High-income households purchase more healthy fruits and NS vegetables and fewer unhealthy processed meats and SSB compared with low- and middle-income households. In cases where disparities have narrowed (e.g. processed meats), the decrease has been small, while disparities in sugar have widened. More research is needed to understand to what extent these disparities in healthy and unhealthy foods are related to access, such as the types of food stores and quality of their PFP in low- v. high-income areas(Reference Drewnowski, Aggarwal and Hurvitz59Reference Madsen, Falbe and Olgin61) or whether households participating in food assistance programmes have access to eligible stores, which have minimum stocking requirements for healthy foods(Reference Cho and Clark62). Changing the environment inside stores is a potential strategy to reduce disparities – in one study, small, inexpensive packs of fruits and vegetables near checkout were purchased more by Supplemental Nutrition Assistance Program participants than the average shopper(Reference Payne and Niculescu63).
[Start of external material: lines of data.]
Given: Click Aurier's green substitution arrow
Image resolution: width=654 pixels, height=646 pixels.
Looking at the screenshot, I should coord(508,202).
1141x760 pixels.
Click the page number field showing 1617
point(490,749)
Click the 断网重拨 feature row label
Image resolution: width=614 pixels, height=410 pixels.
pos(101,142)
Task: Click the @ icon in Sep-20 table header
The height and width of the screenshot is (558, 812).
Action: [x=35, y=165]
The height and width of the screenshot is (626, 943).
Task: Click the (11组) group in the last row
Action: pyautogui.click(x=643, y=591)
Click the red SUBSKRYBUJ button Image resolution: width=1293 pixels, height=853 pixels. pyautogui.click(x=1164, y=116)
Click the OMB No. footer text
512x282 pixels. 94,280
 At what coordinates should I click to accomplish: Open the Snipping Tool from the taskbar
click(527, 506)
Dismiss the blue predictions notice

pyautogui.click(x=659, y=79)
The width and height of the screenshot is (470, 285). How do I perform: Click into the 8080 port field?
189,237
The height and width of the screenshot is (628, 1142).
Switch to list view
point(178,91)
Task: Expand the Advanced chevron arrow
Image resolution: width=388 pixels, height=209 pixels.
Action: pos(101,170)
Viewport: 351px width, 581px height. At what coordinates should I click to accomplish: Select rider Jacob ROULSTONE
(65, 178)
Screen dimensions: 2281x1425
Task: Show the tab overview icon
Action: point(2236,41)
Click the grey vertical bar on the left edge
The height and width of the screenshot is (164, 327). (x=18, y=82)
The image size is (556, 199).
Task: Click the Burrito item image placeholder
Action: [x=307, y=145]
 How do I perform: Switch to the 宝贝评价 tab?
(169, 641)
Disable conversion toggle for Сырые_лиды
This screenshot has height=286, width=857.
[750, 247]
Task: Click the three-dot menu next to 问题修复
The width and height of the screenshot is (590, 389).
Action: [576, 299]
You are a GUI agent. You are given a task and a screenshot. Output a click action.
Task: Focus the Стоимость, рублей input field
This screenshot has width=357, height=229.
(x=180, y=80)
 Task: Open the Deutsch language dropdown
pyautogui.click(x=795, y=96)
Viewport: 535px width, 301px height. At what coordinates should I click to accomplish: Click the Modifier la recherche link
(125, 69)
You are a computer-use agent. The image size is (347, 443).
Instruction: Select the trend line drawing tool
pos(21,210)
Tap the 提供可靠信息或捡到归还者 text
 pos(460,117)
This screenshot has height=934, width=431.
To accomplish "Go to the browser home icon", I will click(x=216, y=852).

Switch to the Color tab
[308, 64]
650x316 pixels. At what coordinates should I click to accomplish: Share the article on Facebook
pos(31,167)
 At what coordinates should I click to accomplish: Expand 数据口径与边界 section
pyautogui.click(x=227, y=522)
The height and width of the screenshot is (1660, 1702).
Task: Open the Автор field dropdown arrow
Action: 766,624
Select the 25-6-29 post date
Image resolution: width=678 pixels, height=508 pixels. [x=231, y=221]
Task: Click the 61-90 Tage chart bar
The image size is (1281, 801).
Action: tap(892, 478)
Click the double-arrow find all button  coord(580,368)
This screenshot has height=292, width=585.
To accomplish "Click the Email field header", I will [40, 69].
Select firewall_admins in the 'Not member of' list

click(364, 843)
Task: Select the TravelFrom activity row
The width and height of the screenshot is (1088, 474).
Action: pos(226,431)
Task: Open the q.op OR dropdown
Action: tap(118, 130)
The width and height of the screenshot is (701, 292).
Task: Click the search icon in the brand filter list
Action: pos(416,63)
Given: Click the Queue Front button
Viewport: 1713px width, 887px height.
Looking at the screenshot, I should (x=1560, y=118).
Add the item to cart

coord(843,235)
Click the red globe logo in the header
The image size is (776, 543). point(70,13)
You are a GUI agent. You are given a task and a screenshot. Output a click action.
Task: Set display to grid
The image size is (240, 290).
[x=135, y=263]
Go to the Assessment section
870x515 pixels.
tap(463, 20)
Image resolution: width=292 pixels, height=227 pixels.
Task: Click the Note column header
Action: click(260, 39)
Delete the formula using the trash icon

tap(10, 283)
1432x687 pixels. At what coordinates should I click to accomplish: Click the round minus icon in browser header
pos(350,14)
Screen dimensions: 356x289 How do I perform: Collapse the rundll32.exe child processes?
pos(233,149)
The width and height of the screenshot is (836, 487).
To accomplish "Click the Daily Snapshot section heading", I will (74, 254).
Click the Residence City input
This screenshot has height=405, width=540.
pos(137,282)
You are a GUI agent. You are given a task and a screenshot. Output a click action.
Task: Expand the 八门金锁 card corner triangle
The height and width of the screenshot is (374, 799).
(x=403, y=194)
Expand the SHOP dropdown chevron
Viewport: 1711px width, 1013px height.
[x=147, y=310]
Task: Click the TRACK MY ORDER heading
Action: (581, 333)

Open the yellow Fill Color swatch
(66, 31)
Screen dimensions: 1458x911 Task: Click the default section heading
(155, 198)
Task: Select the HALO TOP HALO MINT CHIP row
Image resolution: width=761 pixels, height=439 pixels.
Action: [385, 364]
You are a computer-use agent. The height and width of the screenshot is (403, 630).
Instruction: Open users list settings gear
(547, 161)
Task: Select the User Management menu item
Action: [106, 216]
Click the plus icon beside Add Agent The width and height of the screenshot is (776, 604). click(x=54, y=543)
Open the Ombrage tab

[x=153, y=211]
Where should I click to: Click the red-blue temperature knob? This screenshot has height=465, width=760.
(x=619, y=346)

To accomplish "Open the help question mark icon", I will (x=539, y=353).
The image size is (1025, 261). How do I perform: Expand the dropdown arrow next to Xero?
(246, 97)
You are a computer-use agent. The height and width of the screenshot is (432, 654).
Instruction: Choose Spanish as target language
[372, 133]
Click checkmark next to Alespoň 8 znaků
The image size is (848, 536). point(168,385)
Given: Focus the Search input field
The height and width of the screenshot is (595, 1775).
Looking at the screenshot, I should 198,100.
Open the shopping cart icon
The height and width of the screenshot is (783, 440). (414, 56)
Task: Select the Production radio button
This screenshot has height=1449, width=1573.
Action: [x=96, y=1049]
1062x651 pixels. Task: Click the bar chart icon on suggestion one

We also find that low- and high-income households purchase significantly more total calories and calories from junk foods than middle-income households. This result for total calories was surprising, since high-income households have more disposable income to spend on food than low-income households. To further investigate, we ran our analysis using total expenditures on PFP and total volume as additional outcomes. We found that high-income households spend significantly more than low- and middle-income households (which were not statistically different): about $3·40/person per d in 2008 compared with $2·90, and $3·80/person per d in 2018 compared with $3·10. In comparison, the volume of purchases did not differ between high- and low-income households. Since low-income households purchase the same amount of calories as high-income households but have lower expenditures, low-income households purchase more calories per dollar spent on PFP. Furthermore, following our main findings, the nutritional quality of these calories is lower (e.g. higher percentage sugar and fewer fruits and vegetables compared with high-income households). In prior research on overall dietary cost and quality, Drewnowski and Darmon(Reference Drewnowski and Darmon64) also found that lower expenditures (e.g. cost) are associated with lower quality of PFP. However, unlike Drewnowski and Darmon, we do not find lower costs are also associated with higher energy density (calories/volume). Further research is needed to determine whether a healthier profile of PFP is necessarily more expensive or whether high-income households are willing to pay more for PFP that are marketed as healthier and may be more expensive(Reference Haws, Reczek and Sample65Reference Kaur, Scarborough and Rayner67).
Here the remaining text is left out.